Although this thread is "storing for idiots" I've found that it is well worth a side trip to shop at ethnic markets...usually found in bigger cities. When we go see the Cardinals we stop at a great Italian market and get gals of olive oil for the price of two pints anywhere else....and 10# bags of pasta. Several oriental stores we frequent have great prices on real Soy sauce and other condiments plus rice in bulk. Eating ethnic is a economical way to save..we have been adding to ours stores by eating from the garden and freezer the past two months...using up all the stuff you don't like as well when you get your hog or beef back.....cut the grocery bills in half and tried alot of new recipes.
-- MUTTI (windance @train.missouri.org), July 20, 1999.
Thanks for the olive oil correction, Old Git. I once thought I'd not be able to purchase olive oil because I'd seen none with an expiration date. An Italian fellow told me that it lasts for YEARS, but he DID mention not to keep it on the stove (due to the heat.)
I have another correction to make. I had said to keep a piece of cardboard under honey in case it leaks. I'm changing that to put the honey in a ziploc bag before storing, as I just found little bitty ants gathered around the base of the honey jar. I'm fortunate that it was at the front of the pantry shelf and I could spot the ants easily.
-- Anita (firstname.lastname@example.org), July 20, 1999.
Anita, great practical ideas, especially helpful to a newbie just getting started on food purchase....so how do I find Part I?! Thanks for the time/effort and the research, it helps to have the benefit of someone else's thought process (can you say re-inventing the wheel?)...my brain is fried with all this stuff............
-- Deb (email@example.com), July 20, 1999.
It's right here
-- Anita (firstname.lastname@example.org), July 20, 1999.
Anita, Yeesh!! I did find it, all by myself, a little lower down on the same page--talk about Complete Idiot!....guess I still do "need help".......thanks
-- Deb (email@example.com), July 20, 1999.
Anita, Super post. The variety made me rethink my stash. Huh. Decided nobody can eat that much Dinty Moore and stay sane.
Crown Prince is tops for fish. Must be my Swede/Finn part.
Thanks also for making me brave enough to try something other than Skippy. Well, maybe.
-- Carlos (firstname.lastname@example.org), July 20, 1999.
I agree on the tip about ethnic foodstores, the ONLY place I've ever seen canned, full cream butter, (not ghee), except in Australian Army 10 man ration packs, is at our local Chinese Market. Also dried mushrooms, much used in Chinese cooking, are a good substitute for meat, IMHO. Ours has bulk packs of fried red onions which go great on top of, or mixed through, reconstituted potato flakes, they even have canned quail eggs! Tons of good stuff, take a look around!
A lot of the stuff is a bit of a gamble regarding use-by dates, but I'll take a chance if TSHTF.

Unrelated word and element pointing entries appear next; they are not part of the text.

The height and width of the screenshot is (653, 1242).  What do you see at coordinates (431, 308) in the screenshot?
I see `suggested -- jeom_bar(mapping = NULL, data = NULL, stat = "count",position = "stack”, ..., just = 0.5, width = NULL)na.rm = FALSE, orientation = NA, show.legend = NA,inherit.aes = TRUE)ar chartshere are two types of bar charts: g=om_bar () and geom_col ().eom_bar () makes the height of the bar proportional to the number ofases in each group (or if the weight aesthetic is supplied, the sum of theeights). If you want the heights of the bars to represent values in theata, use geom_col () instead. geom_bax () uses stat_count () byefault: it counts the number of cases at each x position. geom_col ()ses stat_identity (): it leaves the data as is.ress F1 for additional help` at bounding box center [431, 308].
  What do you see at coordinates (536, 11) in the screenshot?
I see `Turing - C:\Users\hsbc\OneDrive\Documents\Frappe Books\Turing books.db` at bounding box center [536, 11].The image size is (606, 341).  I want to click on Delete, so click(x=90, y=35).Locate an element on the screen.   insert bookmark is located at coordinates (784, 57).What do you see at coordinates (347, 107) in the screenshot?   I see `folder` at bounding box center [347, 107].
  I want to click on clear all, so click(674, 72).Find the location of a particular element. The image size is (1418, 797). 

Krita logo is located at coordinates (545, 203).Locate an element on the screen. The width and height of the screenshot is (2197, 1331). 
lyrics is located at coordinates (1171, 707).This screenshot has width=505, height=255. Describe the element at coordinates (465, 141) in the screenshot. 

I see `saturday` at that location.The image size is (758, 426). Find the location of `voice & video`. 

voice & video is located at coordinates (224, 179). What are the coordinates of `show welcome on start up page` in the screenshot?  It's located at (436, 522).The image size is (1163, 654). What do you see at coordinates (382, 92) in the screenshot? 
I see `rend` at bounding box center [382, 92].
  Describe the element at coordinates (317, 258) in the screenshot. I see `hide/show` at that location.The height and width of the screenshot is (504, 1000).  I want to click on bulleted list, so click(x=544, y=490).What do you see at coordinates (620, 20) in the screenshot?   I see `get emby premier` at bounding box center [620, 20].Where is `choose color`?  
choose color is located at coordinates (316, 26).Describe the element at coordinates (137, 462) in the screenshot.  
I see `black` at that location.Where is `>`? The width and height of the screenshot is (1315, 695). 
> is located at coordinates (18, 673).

-- Ron Davis (email@example.com), July 20, 1999.
This may not be for the Complete Idiot, but its really easy and soooo cheap.
I saw it on another thread and tried it. I bought potatoes on sale and wondered how was going to store them. I have a few stored under the ouse, but I wanted a better way. So I peeled them, cut into fry size and steamed them til they were done. I have a steamer that I bought at Sears many years ago, but you could use a double boiler/steamer.
After I steamed them til they were fork tender, I dehydrated them! Takes about 12 hoursat135* in my dehydrator. 5 lbs of potatoes will fit nicely into 2 and 1/2 gallon ziplock bags.
To use them, I can fry them, bake them or toss a few into a soup or stew. I can also re-hydrate them and use in casseroles.